Having worked previously in both the United States and in Singapore, Patel applied the cultural and professional acumen he had absorbed from years abroad to LyondellBasell’s Netherlands office, as executive vice president of olefins and polyolefins of LyondellBasell’s Europe, Asia, and International (EAI) operations. There, and instead of in Houston, he chose to pilot a company wide program. International experiences, Patel said, had given him a greater appreciation for how cultures differently process the same information, and ultimately lead to different decisions.
“Some cultures are more dutiful. Others are hierarchical. The diversity I’ve experienced in my career has been eye-opening,” Patel said. “Half of LyondellBasell’s employees live in the United States. As a leader, you have to hold the other half of your employees in the same regard. I’ve tried to manage and lead in a manner that includes others and recognizes the global nature of our company.”
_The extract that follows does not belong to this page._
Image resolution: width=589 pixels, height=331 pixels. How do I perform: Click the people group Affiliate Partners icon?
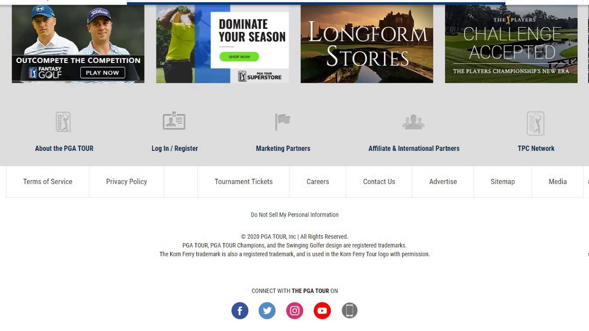tap(413, 122)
“What you see from the outside, while living and working in America, isn’t what you see from the inside, and you discover things as you go. For our longstanding employees, if they were considering retirement or a buyout package, we celebrated their careers. I’ve always said how you treat people who leave is also about the people who remain with the company. Leaders lead with dignity.”
It was with the application of a hands-on touch that helped Patel lead LyondellBasell’s EAI region to outperform its peers by streamlining operations and operating plants more reliably.
Patel’s pedigree gave Gallogly strong reason to believe he’d be an ideal CEO. In five years with LyondellBasell, Patel had run three of the company’s five divisions.
“In a company this large, and in an industry this competitive, you have to be tenacious to be a CEO,” said Gallogly. “He knows which levers to pull and how to get the most out of people. There’s a reason why he’s helped set new financial records each quarter since he’s been LyondellBasell’s CEO.”
“Bob is rare in his combination of gifts,” said Craig Glidden, general counsel and executive vice president of General Motors, who worked with Patel at both Chevron Phillips and LyondellBasell. “He has the fortitude of a CEO, and he’s extremely approachable to any employee. Navigating both worlds, with his business acumen, is the hallmark of a great leader.”
In both his professional and personal life, Patel subscribes to the brand of leadership that is often categorized as “doing well by doing good.” It’s a concept that is rooted in the offering of a chance to someone deserving of an opportunity. Wanting to make a difference, Patel and his wife, Shital, became involved with Pratham. The foundation, which promotes childhood literacy in India, has reached more than 40 million Indian youths since its 1995 founding. The couple and their sons Vishal, 17, and Shyam, 14, recently visited a class in India to meet the recipients of their charitable efforts.
“You could see the enthusiasm in these children, who view education as a privilege,” Patel said. “And it was great for my sons to see that I came from very modest beginnings. I’ve always been driven to do the best I can, and in the right way with ethical orientation.
That’s the way my mother and uncle taught me.”
Patel also sits on the board for Junior Achievement of Southeast Texas, an organization that encourages entrepreneurial thinking and teaches financial literacy among young people, in order that they can create jobs for their communities.
“The values I learned as a child were all we had,” Patel said. “We learned to help people along the way, to try to give back. Those principles have carried me in my adult life, and I believe they’re the foundation of who I am today.”